Yunus sedikit berdehem. "Saya tahu saya harus jujur di depan polisi. Sekitar lima puluh juta, pak. Saya berencana untuk melunasinya tahun depan."
Tepat ketika itu Mahmud masuk dan membawa senjata pembunuh berupa pisau, terbungkus dalam plastik sachet. Ia memberi keterangan kepadaku.
"Ada dua macam sidik jari di pisau ini, Kilesa. Roger Yamin, dan satu lagi bernama Yunus Gandawijaya. Dari data kepolisian, itu yang kudapat..."
Aku menghentikan ucapan Mahmud dengan menunjuk Yunus. Ia pun tergagap dan mulai panik. "Tentu, tentu saja. Itu adalah pisau milikku, pak polisi. Itu pisauku. Aku sudah mencarinya sedari malam kemarin. Di mana bapak menemukan pisau itu?"
"Tenangkan dirimu, Yunus. Untuk apa pisau ini? Mengapa pisau ini bisa berada di TKP?"
"TKP? Untuk memotong kabel, pak. Untuk memberikan penerangan di kandang kelinci. Aku tidak tahu mengapa bisa hilang. Aku tidak tahu mengapa pisau itu bisa ada di TKP."
Memotong kabel? Bukankah villa ini villa sewaan? Sudah jelas -- jelas ia berbohong. Semua bukti mengarah padanya. Baiklah, saatnya mengambil keputusan. Aku memberikan isyarat kepada Mahmud. Ia langsung paham. Mahmud merangkul Yunus dari belakang.
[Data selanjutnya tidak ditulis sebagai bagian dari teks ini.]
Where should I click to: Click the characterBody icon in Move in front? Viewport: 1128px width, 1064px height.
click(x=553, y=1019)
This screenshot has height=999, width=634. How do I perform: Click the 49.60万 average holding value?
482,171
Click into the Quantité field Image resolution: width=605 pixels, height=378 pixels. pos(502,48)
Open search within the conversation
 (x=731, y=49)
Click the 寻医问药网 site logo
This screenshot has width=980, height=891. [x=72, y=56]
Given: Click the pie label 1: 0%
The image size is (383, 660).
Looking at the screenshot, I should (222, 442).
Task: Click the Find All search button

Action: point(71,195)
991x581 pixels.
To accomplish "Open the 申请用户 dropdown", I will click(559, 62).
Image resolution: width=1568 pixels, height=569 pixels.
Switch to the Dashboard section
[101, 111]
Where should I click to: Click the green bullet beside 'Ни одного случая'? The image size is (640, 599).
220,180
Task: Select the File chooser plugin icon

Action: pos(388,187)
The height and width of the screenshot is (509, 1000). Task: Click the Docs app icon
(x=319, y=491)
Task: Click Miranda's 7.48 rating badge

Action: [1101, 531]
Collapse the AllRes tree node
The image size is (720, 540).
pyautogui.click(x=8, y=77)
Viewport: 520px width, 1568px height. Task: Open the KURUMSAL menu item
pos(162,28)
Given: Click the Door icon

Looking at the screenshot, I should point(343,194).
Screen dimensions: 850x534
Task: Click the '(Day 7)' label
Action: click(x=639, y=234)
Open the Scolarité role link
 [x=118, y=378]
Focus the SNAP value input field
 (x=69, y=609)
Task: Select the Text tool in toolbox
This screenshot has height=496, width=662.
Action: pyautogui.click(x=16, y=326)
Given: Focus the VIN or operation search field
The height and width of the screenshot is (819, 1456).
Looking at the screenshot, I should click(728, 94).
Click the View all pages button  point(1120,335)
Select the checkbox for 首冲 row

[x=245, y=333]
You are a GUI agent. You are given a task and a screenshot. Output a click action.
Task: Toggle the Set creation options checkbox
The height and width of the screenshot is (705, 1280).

"Pisau itu berada di leher Roger, Yunus. Itulah senjata pembunuhnya. Semua bukti mengarah padamu. Maka kau akan diinterogasi lebih lanjut. Kami belum ingin membawamu ke kantor polisi. Tim investigasi akan datang secepatnya. Sekarang, kau akan diperiksa oleh rekanku. Panggilkan Johnson, Mahmud. Biar ia yang memeriksa orang ini lebih dalam."
Mahmud mengangguk dan membawa Yunus ke ruangan sebelah yang lebih kecil dan tertutup, diselingi dengan bantahan dari Yunus dan ketidakpedulian dari kami para polisi. Namun setelah mengamankan Yunus, Mahmud kembali padaku. Nampaknya ia menyadari ada sesuatu yang aneh.
"Jika ia memang pembunuhnya, kau tidak akan memeriksanya lebih lanjut, Kilesa. Kau akan langsung memerintahkannya untuk dibawa ke kantor polisi. Kau belum yakin. Ada yang masih mengganjal?"
Aku mengangguk. Aku berjalan keluar rumah putih, diikuti oleh Mahmud. "Kelinci sadis itu, Mahmud. Itulah yang aneh."